Please retype the data below in full.

(Stored records)
· · · · · · ·

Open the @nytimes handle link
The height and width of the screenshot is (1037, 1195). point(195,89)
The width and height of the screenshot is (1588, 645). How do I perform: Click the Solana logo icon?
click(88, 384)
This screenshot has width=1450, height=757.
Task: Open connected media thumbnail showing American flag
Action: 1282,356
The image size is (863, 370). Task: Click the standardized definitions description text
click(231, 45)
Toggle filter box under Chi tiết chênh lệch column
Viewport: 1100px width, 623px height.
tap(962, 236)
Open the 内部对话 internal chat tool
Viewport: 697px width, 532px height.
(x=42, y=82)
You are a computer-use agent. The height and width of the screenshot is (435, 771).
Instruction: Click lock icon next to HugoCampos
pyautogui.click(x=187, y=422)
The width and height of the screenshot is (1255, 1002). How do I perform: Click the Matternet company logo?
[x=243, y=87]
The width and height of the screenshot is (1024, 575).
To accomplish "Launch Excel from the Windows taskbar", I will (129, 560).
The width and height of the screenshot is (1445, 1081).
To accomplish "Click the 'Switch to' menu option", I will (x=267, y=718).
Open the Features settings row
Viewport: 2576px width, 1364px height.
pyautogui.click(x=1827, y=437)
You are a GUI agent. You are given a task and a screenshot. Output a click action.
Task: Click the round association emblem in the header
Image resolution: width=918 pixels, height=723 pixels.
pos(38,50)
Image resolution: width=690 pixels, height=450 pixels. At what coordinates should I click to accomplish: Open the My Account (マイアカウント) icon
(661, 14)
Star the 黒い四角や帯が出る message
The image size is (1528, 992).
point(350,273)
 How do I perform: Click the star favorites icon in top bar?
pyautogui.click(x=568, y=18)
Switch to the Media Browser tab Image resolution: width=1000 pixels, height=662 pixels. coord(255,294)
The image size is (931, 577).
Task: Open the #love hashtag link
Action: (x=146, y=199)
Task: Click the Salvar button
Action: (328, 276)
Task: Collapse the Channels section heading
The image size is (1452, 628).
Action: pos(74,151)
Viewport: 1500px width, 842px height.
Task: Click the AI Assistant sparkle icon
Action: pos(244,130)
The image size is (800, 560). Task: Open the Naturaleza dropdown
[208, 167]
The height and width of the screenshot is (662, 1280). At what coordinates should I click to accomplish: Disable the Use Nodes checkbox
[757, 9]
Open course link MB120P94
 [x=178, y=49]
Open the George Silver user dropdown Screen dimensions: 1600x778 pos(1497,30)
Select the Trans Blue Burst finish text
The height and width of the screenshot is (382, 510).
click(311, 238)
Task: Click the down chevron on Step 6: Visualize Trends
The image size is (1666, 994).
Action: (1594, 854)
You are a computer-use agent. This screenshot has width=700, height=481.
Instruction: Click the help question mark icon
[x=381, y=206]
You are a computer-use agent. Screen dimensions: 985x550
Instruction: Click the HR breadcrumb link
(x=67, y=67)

· · · · · · ·

OUTPUT OF THE TASK:
Open the @nytimes handle link
The height and width of the screenshot is (1037, 1195). point(195,89)
The width and height of the screenshot is (1588, 645). How do I perform: Click the Solana logo icon?
click(88, 384)
This screenshot has width=1450, height=757.
Task: Open connected media thumbnail showing American flag
Action: 1282,356
The image size is (863, 370). Task: Click the standardized definitions description text
click(231, 45)
Toggle filter box under Chi tiết chênh lệch column
Viewport: 1100px width, 623px height.
tap(962, 236)
Open the 内部对话 internal chat tool
Viewport: 697px width, 532px height.
(x=42, y=82)
You are a computer-use agent. The height and width of the screenshot is (435, 771).
Instruction: Click lock icon next to HugoCampos
pyautogui.click(x=187, y=422)
The width and height of the screenshot is (1255, 1002). How do I perform: Click the Matternet company logo?
[x=243, y=87]
The width and height of the screenshot is (1024, 575).
To accomplish "Launch Excel from the Windows taskbar", I will (129, 560).
The width and height of the screenshot is (1445, 1081).
To accomplish "Click the 'Switch to' menu option", I will (x=267, y=718).
Open the Features settings row
Viewport: 2576px width, 1364px height.
pyautogui.click(x=1827, y=437)
You are a GUI agent. You are given a task and a screenshot. Output a click action.
Task: Click the round association emblem in the header
Image resolution: width=918 pixels, height=723 pixels.
pos(38,50)
Image resolution: width=690 pixels, height=450 pixels. At what coordinates should I click to accomplish: Open the My Account (マイアカウント) icon
(661, 14)
Star the 黒い四角や帯が出る message
The image size is (1528, 992).
point(350,273)
 How do I perform: Click the star favorites icon in top bar?
pyautogui.click(x=568, y=18)
Switch to the Media Browser tab Image resolution: width=1000 pixels, height=662 pixels. coord(255,294)
The image size is (931, 577).
Task: Open the #love hashtag link
Action: (x=146, y=199)
Task: Click the Salvar button
Action: (328, 276)
Task: Collapse the Channels section heading
The image size is (1452, 628).
Action: pos(74,151)
Viewport: 1500px width, 842px height.
Task: Click the AI Assistant sparkle icon
Action: pos(244,130)
The image size is (800, 560). Task: Open the Naturaleza dropdown
[208, 167]
The height and width of the screenshot is (662, 1280). At what coordinates should I click to accomplish: Disable the Use Nodes checkbox
[757, 9]
Open course link MB120P94
 [x=178, y=49]
Open the George Silver user dropdown Screen dimensions: 1600x778 pos(1497,30)
Select the Trans Blue Burst finish text
The height and width of the screenshot is (382, 510).
click(311, 238)
Task: Click the down chevron on Step 6: Visualize Trends
The image size is (1666, 994).
Action: (1594, 854)
You are a computer-use agent. This screenshot has width=700, height=481.
Instruction: Click the help question mark icon
[x=381, y=206]
You are a computer-use agent. Screen dimensions: 985x550
Instruction: Click the HR breadcrumb link
(x=67, y=67)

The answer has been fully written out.